The ability to deal with complex geometries and to go to higher orders is the main advantage of space-time finite element methods. Therefore, we want to develop a solid background from which we can construct appropriate space-time methods. In this paper, we will treat time as another space direction, which is the main idea of space-time methods. First, we will briefly discuss how exactly the vectorial wave equation is derived from Maxwell's equations in a space-time structure, taking into account Ohm's law. Then we will derive a space-time variational formulation for the vectorial wave equation using different trial and test spaces. This paper has two main goals. First, we prove unique solvability for the resulting Galerkin--Petrov variational formulation. Second, we analyze the discrete equivalent of the equation in a tensor product and show conditional stability, i.e. a CFL condition. Understanding the vectorial wave equation and the corresponding space-time finite element methods is crucial for improving the existing theory of Maxwell's equations and paves the way to computations of more complicated electromagnetic problems.

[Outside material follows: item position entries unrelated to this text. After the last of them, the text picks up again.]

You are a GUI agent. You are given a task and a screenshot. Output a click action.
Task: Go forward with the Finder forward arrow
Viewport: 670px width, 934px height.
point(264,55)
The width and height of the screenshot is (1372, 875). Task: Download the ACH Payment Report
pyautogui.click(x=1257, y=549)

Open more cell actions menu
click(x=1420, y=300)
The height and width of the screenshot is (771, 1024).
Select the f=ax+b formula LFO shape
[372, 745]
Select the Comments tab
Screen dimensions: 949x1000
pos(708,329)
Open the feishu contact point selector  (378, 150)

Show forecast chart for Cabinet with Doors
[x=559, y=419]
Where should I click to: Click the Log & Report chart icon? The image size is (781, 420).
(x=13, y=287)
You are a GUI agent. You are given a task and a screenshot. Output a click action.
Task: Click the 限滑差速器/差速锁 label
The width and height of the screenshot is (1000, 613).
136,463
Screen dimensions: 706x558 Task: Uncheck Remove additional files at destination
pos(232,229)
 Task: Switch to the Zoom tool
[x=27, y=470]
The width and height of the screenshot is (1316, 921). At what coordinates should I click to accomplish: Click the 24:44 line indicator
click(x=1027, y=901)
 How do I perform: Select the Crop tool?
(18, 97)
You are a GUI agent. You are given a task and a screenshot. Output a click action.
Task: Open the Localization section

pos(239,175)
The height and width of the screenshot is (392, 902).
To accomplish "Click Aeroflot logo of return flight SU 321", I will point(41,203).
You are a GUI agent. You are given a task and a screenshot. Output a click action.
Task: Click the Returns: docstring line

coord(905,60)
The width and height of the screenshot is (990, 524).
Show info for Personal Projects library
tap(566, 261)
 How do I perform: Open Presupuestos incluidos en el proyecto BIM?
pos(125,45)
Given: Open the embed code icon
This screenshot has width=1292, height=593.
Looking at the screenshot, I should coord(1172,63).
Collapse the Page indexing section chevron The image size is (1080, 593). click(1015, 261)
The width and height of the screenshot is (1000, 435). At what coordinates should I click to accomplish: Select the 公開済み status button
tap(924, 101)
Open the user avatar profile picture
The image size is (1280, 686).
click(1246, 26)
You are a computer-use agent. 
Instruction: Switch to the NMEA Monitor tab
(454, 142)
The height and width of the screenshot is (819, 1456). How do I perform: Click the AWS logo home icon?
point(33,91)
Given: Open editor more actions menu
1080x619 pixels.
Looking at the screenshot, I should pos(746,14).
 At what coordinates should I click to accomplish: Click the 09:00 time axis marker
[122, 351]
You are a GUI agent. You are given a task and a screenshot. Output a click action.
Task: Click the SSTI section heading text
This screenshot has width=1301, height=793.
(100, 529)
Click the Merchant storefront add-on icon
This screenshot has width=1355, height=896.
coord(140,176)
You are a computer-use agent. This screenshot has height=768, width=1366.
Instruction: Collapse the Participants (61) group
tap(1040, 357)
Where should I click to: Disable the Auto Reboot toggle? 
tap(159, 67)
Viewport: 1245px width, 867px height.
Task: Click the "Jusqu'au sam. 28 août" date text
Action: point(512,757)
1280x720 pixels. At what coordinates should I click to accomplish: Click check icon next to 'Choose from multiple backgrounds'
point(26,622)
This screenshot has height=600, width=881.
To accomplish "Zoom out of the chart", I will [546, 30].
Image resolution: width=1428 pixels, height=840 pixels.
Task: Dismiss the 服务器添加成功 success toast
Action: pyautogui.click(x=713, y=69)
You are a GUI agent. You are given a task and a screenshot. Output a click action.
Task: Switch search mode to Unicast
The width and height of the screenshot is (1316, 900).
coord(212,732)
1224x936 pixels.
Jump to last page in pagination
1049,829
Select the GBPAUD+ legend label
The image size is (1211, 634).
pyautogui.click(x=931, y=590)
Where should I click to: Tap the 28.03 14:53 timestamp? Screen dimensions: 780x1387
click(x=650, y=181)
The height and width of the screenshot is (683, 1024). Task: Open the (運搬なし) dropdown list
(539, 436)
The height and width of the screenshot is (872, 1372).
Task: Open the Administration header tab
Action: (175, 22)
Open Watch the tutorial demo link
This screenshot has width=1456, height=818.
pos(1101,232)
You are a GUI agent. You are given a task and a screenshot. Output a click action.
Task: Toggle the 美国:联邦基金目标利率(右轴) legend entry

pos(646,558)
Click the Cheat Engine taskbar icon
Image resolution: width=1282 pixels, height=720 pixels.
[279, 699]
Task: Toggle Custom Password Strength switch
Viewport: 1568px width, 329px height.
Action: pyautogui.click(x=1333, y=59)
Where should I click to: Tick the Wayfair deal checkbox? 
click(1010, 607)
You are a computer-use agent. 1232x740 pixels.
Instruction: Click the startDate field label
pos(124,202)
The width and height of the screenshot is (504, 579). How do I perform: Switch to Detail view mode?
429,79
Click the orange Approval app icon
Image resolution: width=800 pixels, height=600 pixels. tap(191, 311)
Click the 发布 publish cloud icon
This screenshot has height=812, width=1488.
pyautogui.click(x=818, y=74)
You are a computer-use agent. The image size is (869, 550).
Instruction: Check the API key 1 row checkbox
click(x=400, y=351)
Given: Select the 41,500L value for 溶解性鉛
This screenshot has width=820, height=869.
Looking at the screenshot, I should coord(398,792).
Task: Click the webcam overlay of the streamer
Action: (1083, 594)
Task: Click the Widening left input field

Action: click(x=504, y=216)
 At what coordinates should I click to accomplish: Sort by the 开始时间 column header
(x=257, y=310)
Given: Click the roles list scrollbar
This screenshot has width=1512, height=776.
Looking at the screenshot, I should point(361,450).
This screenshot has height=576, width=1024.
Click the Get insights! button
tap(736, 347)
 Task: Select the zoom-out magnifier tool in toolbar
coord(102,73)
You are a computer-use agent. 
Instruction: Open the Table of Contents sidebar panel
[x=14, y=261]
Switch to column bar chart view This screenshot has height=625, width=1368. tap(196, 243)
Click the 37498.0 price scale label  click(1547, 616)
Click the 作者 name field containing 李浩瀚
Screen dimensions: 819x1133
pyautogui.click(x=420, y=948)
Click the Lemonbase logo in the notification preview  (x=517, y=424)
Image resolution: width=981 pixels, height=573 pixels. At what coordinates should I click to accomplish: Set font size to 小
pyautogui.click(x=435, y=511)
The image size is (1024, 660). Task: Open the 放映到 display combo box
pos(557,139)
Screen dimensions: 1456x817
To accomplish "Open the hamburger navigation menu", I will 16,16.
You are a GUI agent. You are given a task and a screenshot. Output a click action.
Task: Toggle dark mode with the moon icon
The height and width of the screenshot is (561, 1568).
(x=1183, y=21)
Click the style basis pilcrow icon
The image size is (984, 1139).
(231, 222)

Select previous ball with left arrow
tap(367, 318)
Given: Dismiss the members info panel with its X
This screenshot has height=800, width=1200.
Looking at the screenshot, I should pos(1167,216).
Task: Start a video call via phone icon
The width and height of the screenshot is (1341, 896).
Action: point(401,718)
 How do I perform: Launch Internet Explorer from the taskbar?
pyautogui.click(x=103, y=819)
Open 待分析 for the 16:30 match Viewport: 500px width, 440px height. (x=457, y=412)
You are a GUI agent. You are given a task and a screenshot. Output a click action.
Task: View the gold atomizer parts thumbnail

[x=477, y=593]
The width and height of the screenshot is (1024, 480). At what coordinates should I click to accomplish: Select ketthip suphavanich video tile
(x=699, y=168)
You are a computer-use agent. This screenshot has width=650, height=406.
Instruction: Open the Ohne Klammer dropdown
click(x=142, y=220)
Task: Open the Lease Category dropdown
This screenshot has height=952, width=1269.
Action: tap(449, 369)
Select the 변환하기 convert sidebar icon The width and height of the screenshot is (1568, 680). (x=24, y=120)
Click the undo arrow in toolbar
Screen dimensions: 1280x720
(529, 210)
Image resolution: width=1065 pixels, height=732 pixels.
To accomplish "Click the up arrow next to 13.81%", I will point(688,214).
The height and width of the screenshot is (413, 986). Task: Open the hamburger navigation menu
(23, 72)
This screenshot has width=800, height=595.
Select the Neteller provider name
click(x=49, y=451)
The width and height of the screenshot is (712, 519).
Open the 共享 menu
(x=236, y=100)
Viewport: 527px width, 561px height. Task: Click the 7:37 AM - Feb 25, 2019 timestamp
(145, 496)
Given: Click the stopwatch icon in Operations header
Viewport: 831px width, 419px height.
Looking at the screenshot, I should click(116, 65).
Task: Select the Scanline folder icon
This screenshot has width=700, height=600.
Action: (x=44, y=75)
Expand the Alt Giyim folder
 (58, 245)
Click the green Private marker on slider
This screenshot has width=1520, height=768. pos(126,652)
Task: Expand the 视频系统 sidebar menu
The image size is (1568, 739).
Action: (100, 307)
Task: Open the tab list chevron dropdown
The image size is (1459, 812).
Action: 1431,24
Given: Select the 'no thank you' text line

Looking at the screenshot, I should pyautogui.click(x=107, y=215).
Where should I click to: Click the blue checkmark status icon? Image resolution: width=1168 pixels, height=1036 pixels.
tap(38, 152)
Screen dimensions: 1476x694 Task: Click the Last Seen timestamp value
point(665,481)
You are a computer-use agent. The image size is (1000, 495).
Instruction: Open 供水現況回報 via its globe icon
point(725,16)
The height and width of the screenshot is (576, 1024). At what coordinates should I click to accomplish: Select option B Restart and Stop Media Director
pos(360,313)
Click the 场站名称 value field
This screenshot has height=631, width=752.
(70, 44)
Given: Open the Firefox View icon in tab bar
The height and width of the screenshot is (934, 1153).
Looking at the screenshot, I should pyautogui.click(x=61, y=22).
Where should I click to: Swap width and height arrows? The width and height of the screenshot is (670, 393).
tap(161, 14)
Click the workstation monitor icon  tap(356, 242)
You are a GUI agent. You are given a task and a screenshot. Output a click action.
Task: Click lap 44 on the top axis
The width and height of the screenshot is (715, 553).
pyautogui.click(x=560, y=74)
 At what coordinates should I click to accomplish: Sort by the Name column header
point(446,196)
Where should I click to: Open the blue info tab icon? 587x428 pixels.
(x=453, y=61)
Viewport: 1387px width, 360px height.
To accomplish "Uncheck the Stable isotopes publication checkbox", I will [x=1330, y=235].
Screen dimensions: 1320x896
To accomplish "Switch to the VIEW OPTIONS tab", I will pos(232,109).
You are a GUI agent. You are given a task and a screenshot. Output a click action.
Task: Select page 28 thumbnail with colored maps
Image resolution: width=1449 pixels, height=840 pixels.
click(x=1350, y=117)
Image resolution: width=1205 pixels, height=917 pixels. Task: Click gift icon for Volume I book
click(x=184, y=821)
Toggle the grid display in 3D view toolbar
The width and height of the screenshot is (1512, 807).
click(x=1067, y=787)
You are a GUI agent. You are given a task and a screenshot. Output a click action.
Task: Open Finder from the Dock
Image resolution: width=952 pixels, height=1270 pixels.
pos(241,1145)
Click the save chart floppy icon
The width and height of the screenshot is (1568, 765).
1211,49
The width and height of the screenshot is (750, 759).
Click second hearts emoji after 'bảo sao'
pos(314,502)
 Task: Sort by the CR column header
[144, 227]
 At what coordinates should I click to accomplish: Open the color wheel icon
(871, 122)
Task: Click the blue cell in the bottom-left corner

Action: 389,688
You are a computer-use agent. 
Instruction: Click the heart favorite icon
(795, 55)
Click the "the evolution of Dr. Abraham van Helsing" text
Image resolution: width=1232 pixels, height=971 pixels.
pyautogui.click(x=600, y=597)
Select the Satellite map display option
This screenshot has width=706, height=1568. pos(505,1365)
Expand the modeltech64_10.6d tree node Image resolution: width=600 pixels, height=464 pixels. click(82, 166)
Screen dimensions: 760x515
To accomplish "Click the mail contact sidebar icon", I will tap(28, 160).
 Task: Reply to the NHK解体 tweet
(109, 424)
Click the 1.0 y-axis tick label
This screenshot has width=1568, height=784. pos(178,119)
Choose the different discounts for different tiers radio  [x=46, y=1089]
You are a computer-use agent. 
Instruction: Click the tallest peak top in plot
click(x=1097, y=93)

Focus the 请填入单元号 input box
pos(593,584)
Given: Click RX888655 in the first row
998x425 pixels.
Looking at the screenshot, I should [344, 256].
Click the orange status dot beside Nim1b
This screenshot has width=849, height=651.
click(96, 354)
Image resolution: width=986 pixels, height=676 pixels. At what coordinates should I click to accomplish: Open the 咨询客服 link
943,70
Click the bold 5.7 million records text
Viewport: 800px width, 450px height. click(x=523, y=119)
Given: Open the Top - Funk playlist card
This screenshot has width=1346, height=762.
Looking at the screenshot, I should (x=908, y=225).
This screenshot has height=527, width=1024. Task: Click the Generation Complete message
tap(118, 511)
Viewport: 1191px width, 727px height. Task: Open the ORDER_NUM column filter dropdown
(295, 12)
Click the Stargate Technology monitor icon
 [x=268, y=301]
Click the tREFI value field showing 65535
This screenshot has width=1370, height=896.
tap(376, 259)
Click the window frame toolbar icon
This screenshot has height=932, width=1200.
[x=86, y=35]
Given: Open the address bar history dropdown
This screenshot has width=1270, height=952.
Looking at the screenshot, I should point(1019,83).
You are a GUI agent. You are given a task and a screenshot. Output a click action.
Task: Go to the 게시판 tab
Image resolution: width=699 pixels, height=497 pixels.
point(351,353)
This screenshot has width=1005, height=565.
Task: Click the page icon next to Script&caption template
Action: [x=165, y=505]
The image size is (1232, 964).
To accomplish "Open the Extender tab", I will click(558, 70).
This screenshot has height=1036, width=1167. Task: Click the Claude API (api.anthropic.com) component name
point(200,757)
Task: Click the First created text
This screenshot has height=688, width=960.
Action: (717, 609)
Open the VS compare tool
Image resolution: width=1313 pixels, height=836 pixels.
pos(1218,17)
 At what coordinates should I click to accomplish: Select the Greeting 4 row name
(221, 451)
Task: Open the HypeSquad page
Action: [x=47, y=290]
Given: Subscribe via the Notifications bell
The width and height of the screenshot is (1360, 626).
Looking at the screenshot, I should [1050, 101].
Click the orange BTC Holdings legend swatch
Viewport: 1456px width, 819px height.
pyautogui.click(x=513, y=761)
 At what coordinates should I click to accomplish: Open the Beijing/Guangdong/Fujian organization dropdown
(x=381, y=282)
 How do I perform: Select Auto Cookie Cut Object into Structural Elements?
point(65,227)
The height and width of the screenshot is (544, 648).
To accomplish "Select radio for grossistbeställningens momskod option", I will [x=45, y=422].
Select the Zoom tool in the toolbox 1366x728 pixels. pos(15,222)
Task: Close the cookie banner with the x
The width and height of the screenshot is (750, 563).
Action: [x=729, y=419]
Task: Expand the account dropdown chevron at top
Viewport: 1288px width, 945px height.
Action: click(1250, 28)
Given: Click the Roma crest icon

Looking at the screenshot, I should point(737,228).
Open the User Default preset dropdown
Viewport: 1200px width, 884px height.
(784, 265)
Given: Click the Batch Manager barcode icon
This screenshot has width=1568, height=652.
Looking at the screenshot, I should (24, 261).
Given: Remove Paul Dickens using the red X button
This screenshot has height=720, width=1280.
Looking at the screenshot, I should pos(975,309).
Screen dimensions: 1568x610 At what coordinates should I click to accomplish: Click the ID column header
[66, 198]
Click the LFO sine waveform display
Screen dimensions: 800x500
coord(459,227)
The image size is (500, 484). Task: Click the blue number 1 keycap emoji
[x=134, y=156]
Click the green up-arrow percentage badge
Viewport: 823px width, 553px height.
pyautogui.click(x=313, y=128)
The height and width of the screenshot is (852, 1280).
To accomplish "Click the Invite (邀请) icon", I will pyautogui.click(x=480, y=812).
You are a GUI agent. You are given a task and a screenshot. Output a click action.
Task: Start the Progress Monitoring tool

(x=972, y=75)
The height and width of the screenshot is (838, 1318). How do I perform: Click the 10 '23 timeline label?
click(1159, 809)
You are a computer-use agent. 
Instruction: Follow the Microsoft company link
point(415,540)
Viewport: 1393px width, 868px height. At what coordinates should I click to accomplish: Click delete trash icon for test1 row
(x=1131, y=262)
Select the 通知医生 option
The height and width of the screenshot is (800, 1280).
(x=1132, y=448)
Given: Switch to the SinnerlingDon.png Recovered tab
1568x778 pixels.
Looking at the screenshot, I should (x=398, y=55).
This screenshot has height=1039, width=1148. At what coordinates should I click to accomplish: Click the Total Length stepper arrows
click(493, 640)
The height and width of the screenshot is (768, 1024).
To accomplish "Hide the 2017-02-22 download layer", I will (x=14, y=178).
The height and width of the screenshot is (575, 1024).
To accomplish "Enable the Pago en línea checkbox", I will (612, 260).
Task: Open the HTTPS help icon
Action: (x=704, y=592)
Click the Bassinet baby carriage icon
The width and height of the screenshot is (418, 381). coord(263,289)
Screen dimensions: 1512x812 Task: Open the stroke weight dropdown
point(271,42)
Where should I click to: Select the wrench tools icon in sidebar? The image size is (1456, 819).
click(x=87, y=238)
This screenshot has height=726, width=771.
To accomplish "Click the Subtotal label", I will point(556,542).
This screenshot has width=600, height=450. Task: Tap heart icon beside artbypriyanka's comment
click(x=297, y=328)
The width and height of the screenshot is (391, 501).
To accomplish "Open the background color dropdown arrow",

翻译：时空有限元方法的主要优势在于能够处理复杂几何形状并实现高阶精度。为此，我们旨在建立坚实的理论基础，以构建合适的时空方法。本文遵循时空方法的核心思想，将时间视为另一空间维度。首先，我们简要讨论如何在时空结构下从麦克斯韦方程组中推导出含欧姆定律的矢量波动方程。随后，通过采用不同的试验空间与检验空间，推导出矢量波动方程的时空变分形式。本文有两个主要目标：第一，证明所得Galerkin-Petrov变分形式解的唯一存在性；第二，分析该方程在张量积结构下的离散等价形式，并证明其条件稳定性（即CFL条件）。深入理解矢量波动方程及其对应的时空有限元方法，对于完善麦克斯韦方程组的现有理论至关重要，并为解决更复杂的电磁问题计算铺平道路。